Hervé Le Breton, président de l'association, déplore que les administrations aient rendu son travail si difficile. "Nous avons relevé des dérives et en avons rendu publiques certaines, dès le mois de janvier, rappelle-t-il, comme francetv info s'en était fait l'écho. Aucune mesure concrète n'a été prise pour que cela change. Le code de déontologie est bafoué, et cela ne semble gêner personne."
2Des prêts immobiliers très avantageux
Le responsable associatif souligne par ailleurs que des prêts immobiliers ont été accordés jusqu'en 2012 à certains députés sur le budget de l'Assemblée. Or, sur cette question, c'est le statu quo, alors même que certains prêts "courent jusqu'en 2020" et que leur attribution n'est plus autorisée aujourd'hui. Le montant avancé de ces prêts en cours est "entre 80 et 90 millions d'euros".
Trois problèmes se posent. D'abord, ils ont été accordés à des taux d'intérêt très inférieurs au marché ("1,9 point en dessous du taux auquel l’Etat empruntait"), sans que rien ne vienne justifier cet avantage. Ensuite, certains prêts continuent d'être remboursés avec l'argent de l'IRFM, ce qui renvoie à l'écueil précédent. Enfin, certains anciens élus continuent de bénéficier de ces prêts avantageux, alors même qu'ils ne sont plus titulaires d'aucun mandat.
Selon Hervé Le Breton, il s'agit d'un conflit entre intérêts privés et publics qui nécessite de mettre un terme "dès aujourd"hui" à ces prêts et "restituer les sommes perçues". "Les députés doivent rendre le bien à l'Assemblée nationale car il a été remboursé avec des fonds publics, en dehors de leur salaire", martèle-t-il. Combien de prêts immobiliers consentis par l’Assemblée n’ont pas encore été entièrement remboursés ? Impossible de le savoir, faute d'avoir pu obtenir les informations nécessaires.
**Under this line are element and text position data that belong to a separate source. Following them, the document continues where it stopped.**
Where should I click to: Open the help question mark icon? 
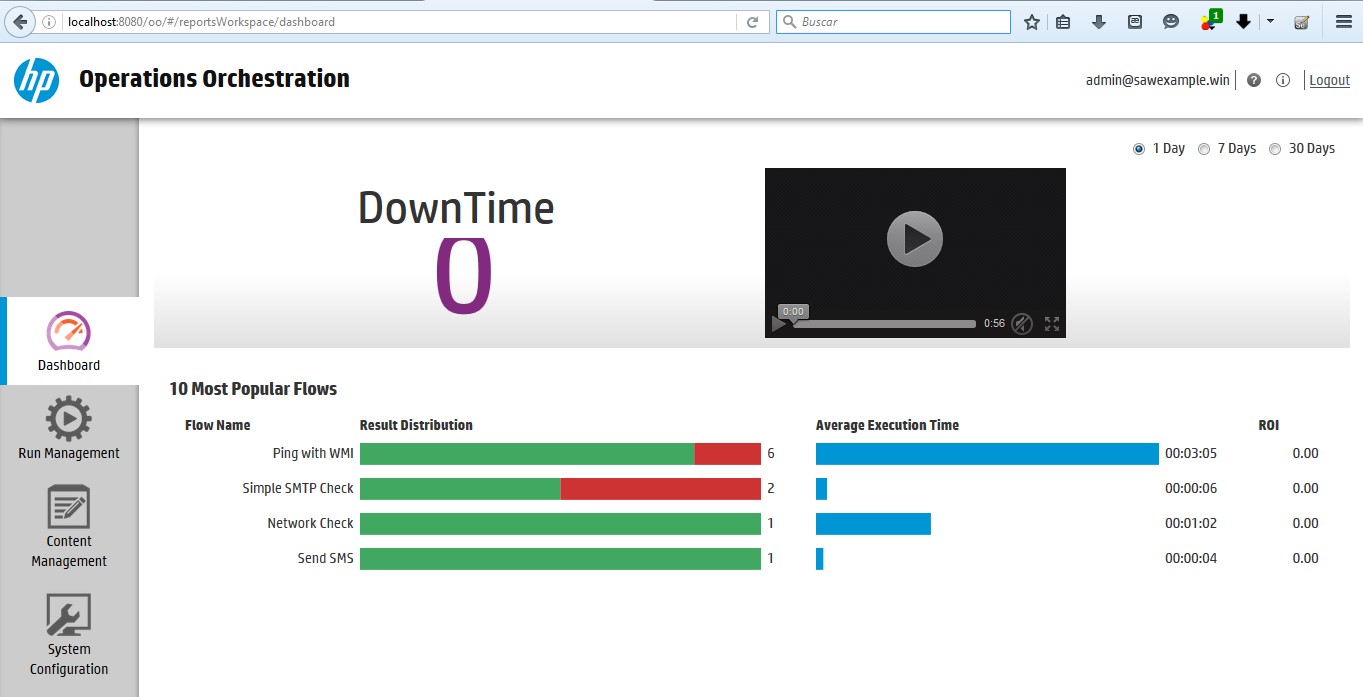pos(1254,80)
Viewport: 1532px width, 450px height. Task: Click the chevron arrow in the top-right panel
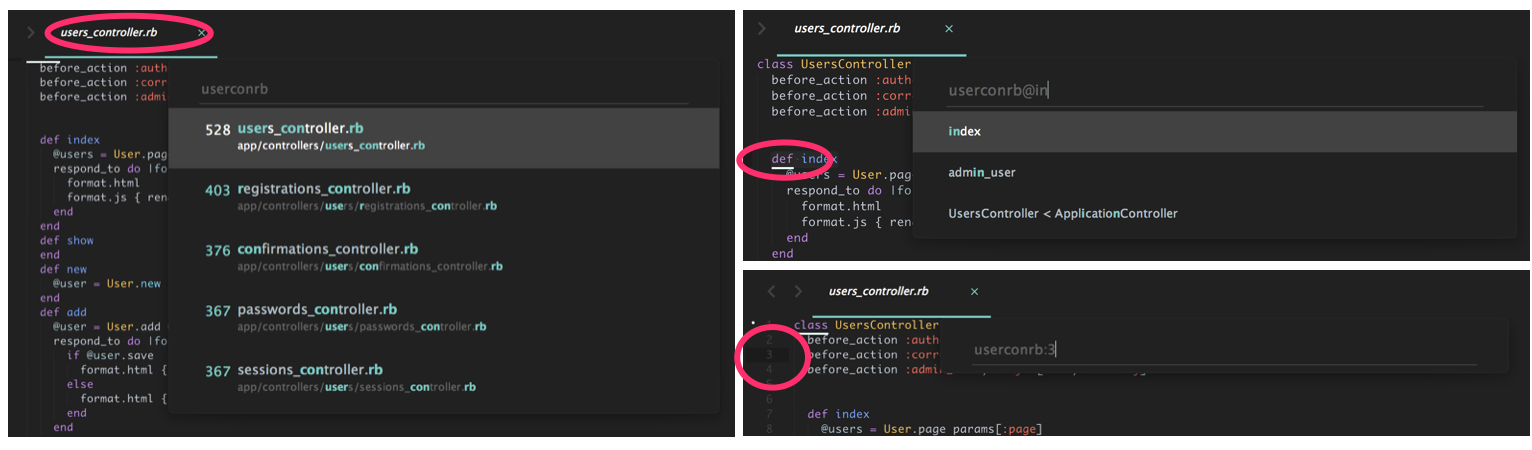[x=762, y=29]
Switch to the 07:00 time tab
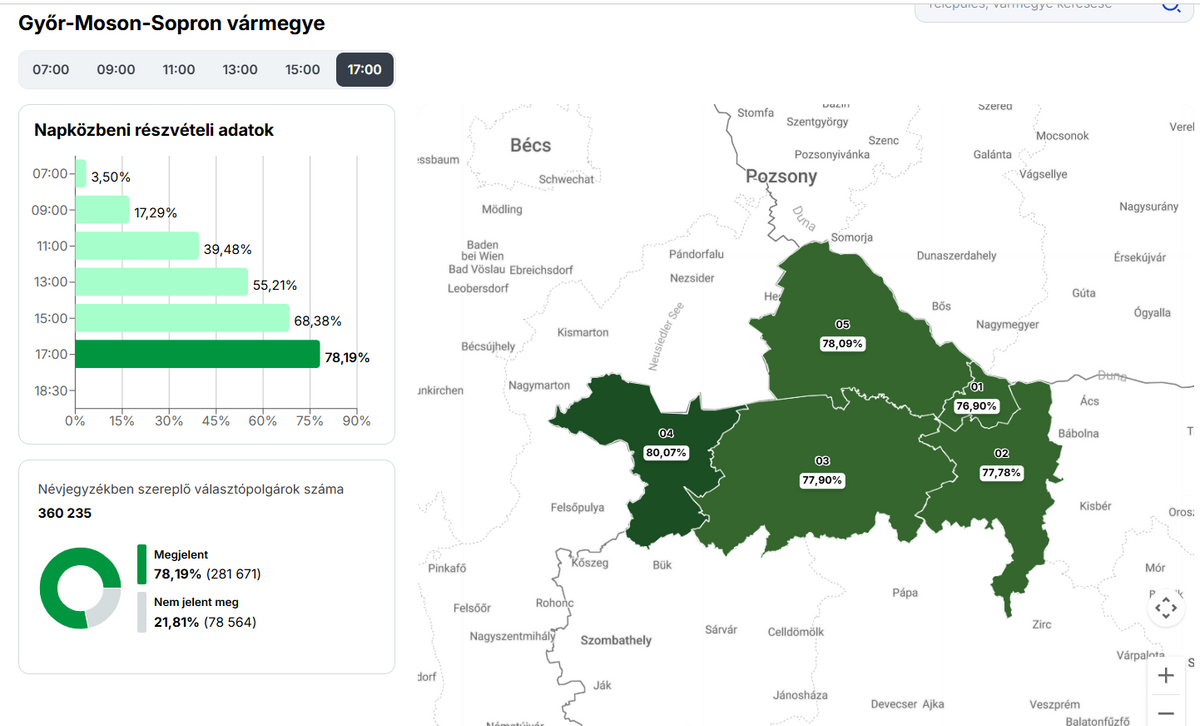The image size is (1200, 726). tap(51, 69)
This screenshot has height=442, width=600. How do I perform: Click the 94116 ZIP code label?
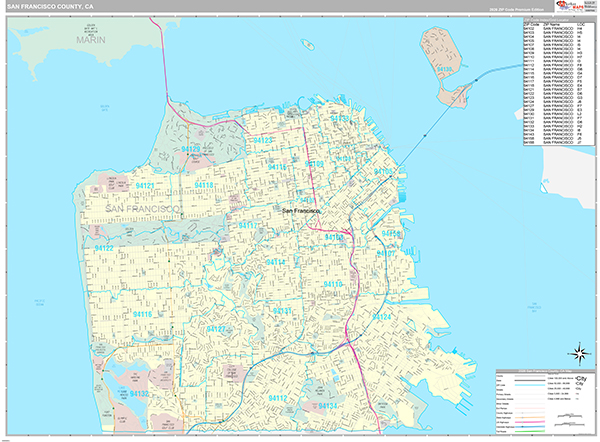[143, 314]
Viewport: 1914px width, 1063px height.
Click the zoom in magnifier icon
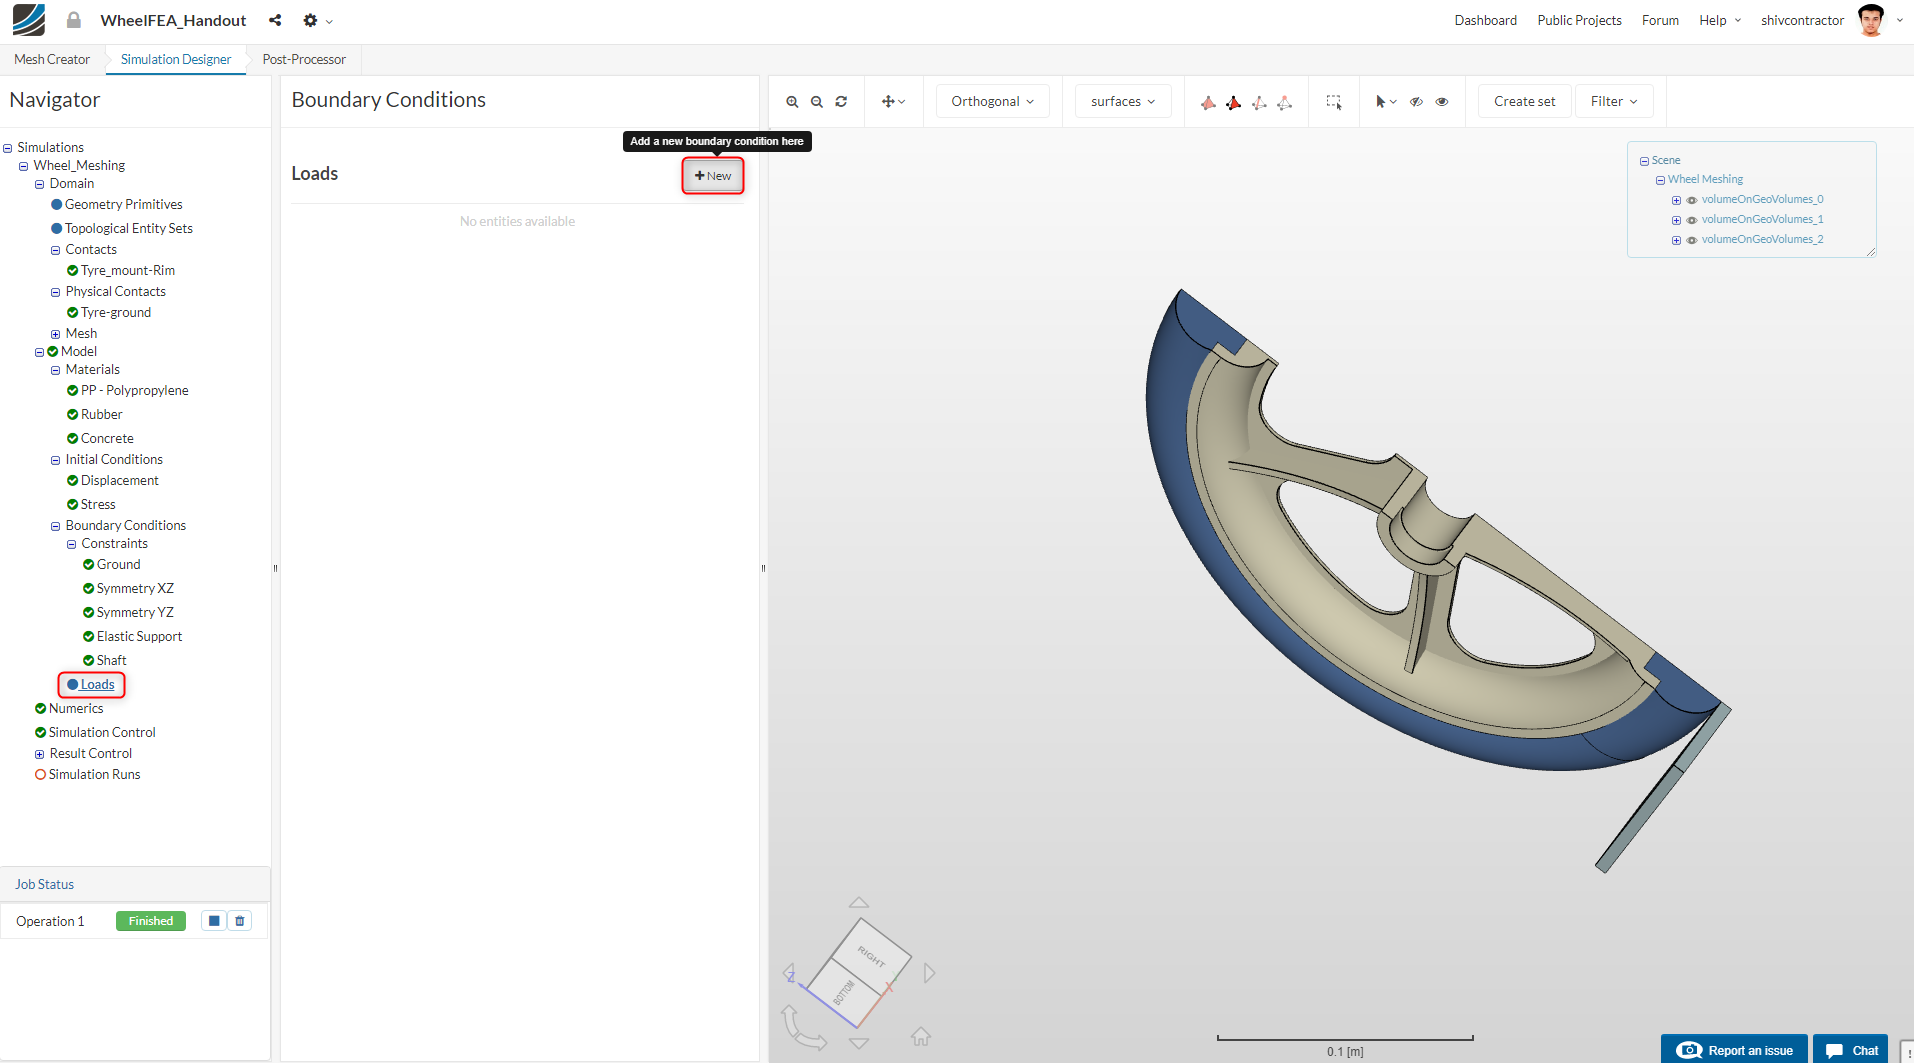792,102
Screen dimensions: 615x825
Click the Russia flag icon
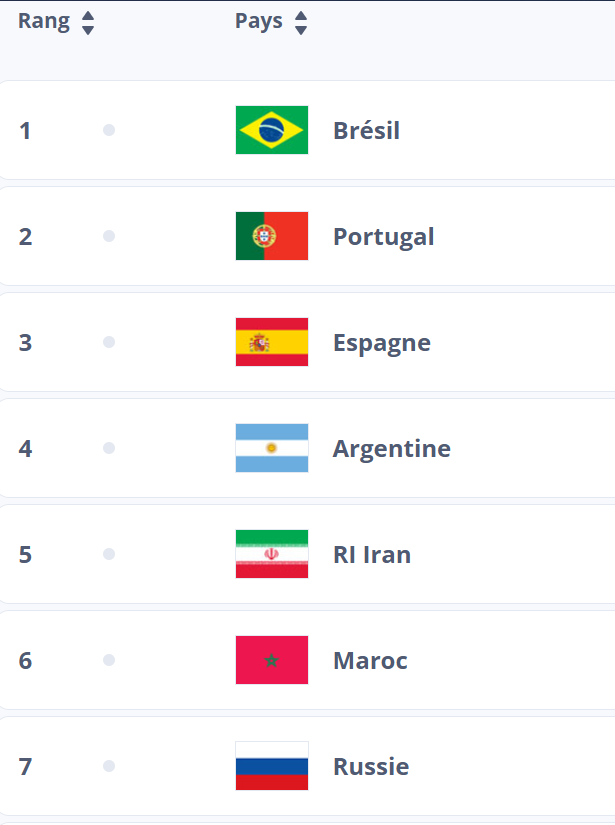pos(271,766)
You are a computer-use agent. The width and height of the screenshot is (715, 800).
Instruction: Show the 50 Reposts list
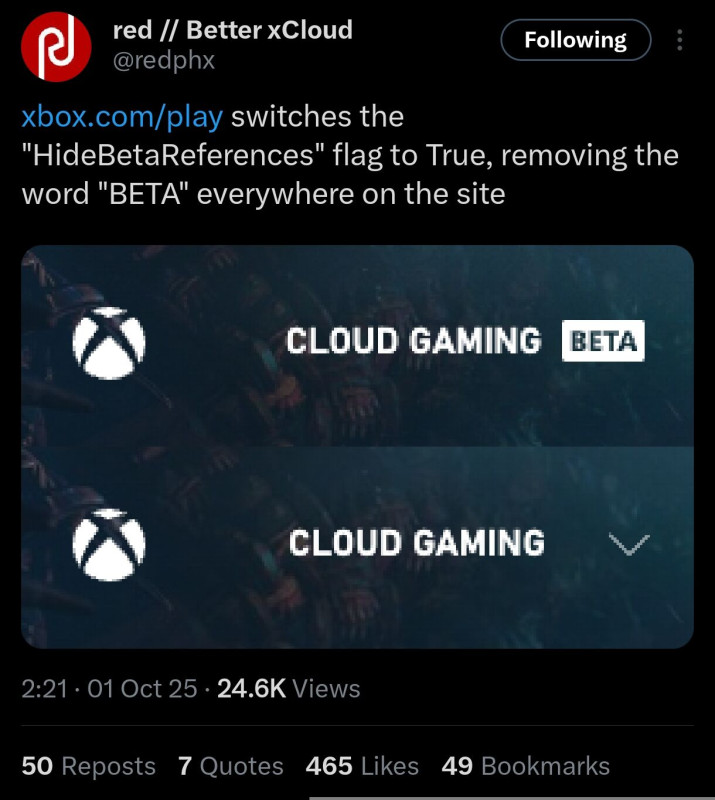click(x=88, y=766)
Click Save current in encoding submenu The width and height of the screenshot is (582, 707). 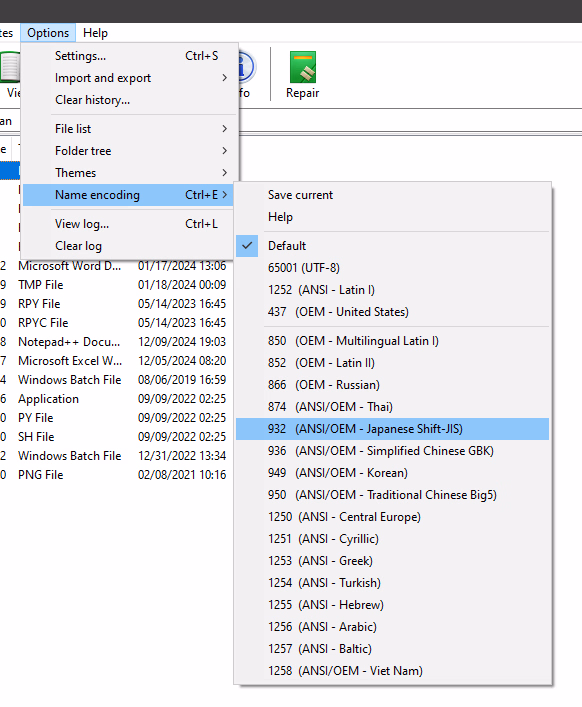tap(392, 195)
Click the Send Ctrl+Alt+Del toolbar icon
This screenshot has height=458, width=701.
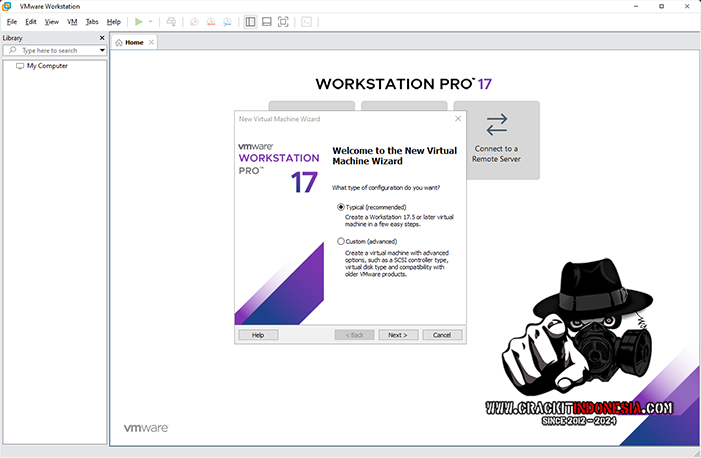171,21
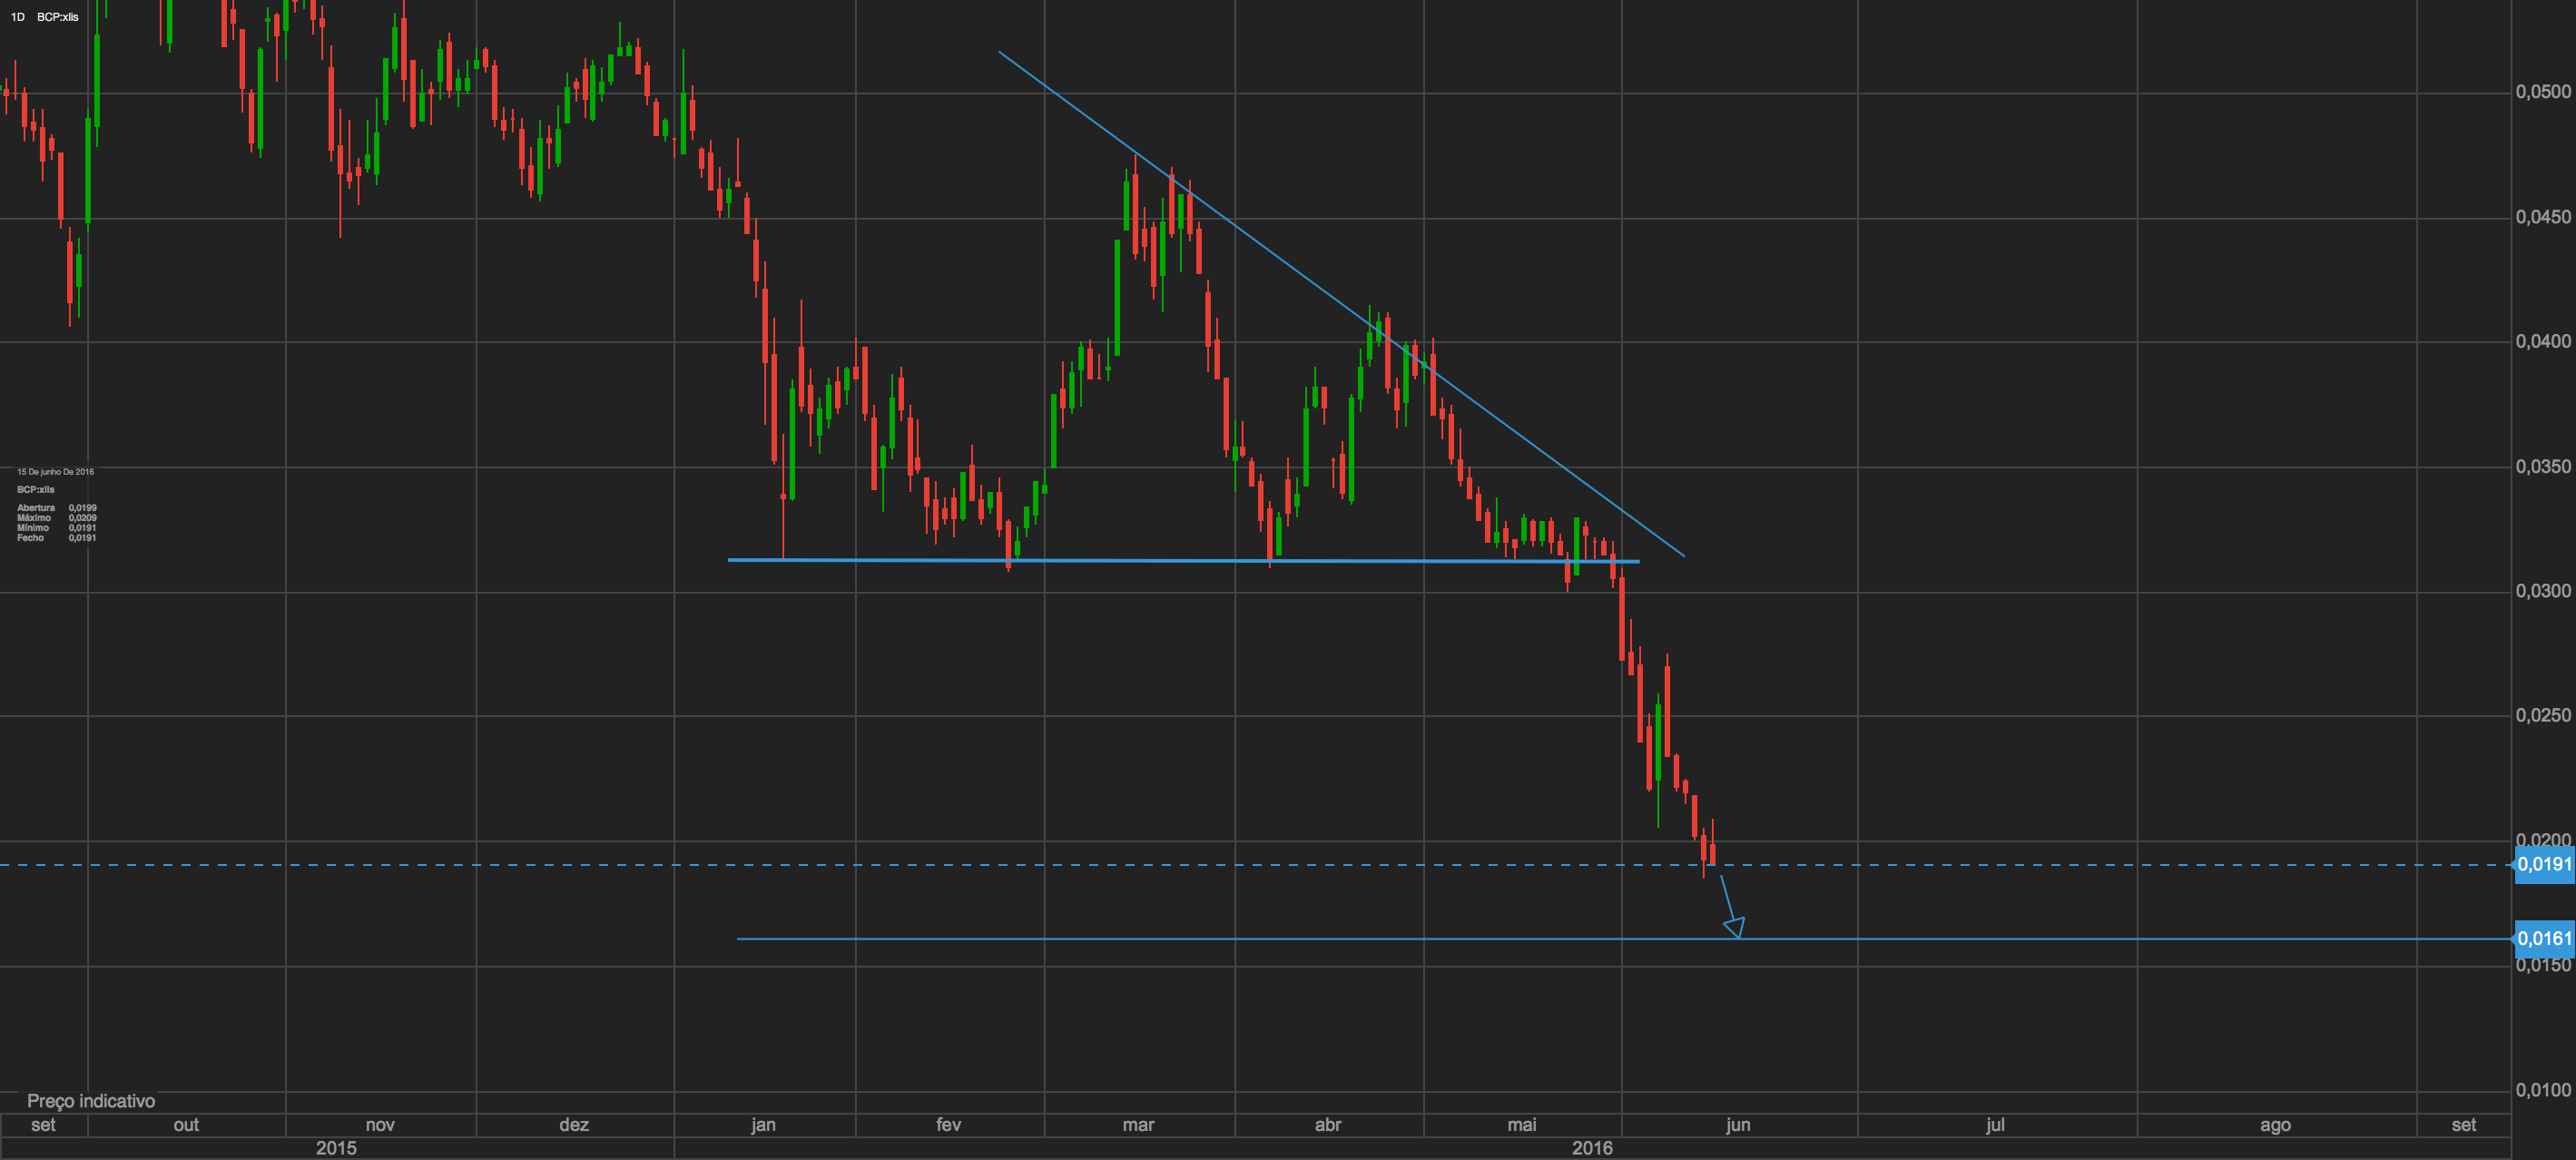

3Une utilisation opaque des permanences
Les règles encadrant le financement des partis politiques prévoient une stricte séparation entre locaux parlementaires et locaux associatifs ou politiques, pour éviter tout détournement de fonds publics. Là encore, l'association déplore des dérives. "Vingt-trois permanences parlementaires correspondent à des adresses de sections locales de partis politiques", selon l'association, et "quatre-vingt-deux permanences parlementaires ont été utilisées comme lieu de vote interne à un parti politique".
Faute d'avoir obtenu toutes les informations espérées, l'association va écrire directement au président de l'Assemblée nationale, dans les prochaines semaines, dans l'espoir de récolter davantage d'explications. Elle compte sur la justice pour ouvrir des instructions qui, espère-t-elle, pourraient conduire à des mises en examen, notamment pour prise illégale d'intérêts. "Si l'Assemblée avait sifflé la mi-temps plus tôt, on n'en serait peut-être pas là."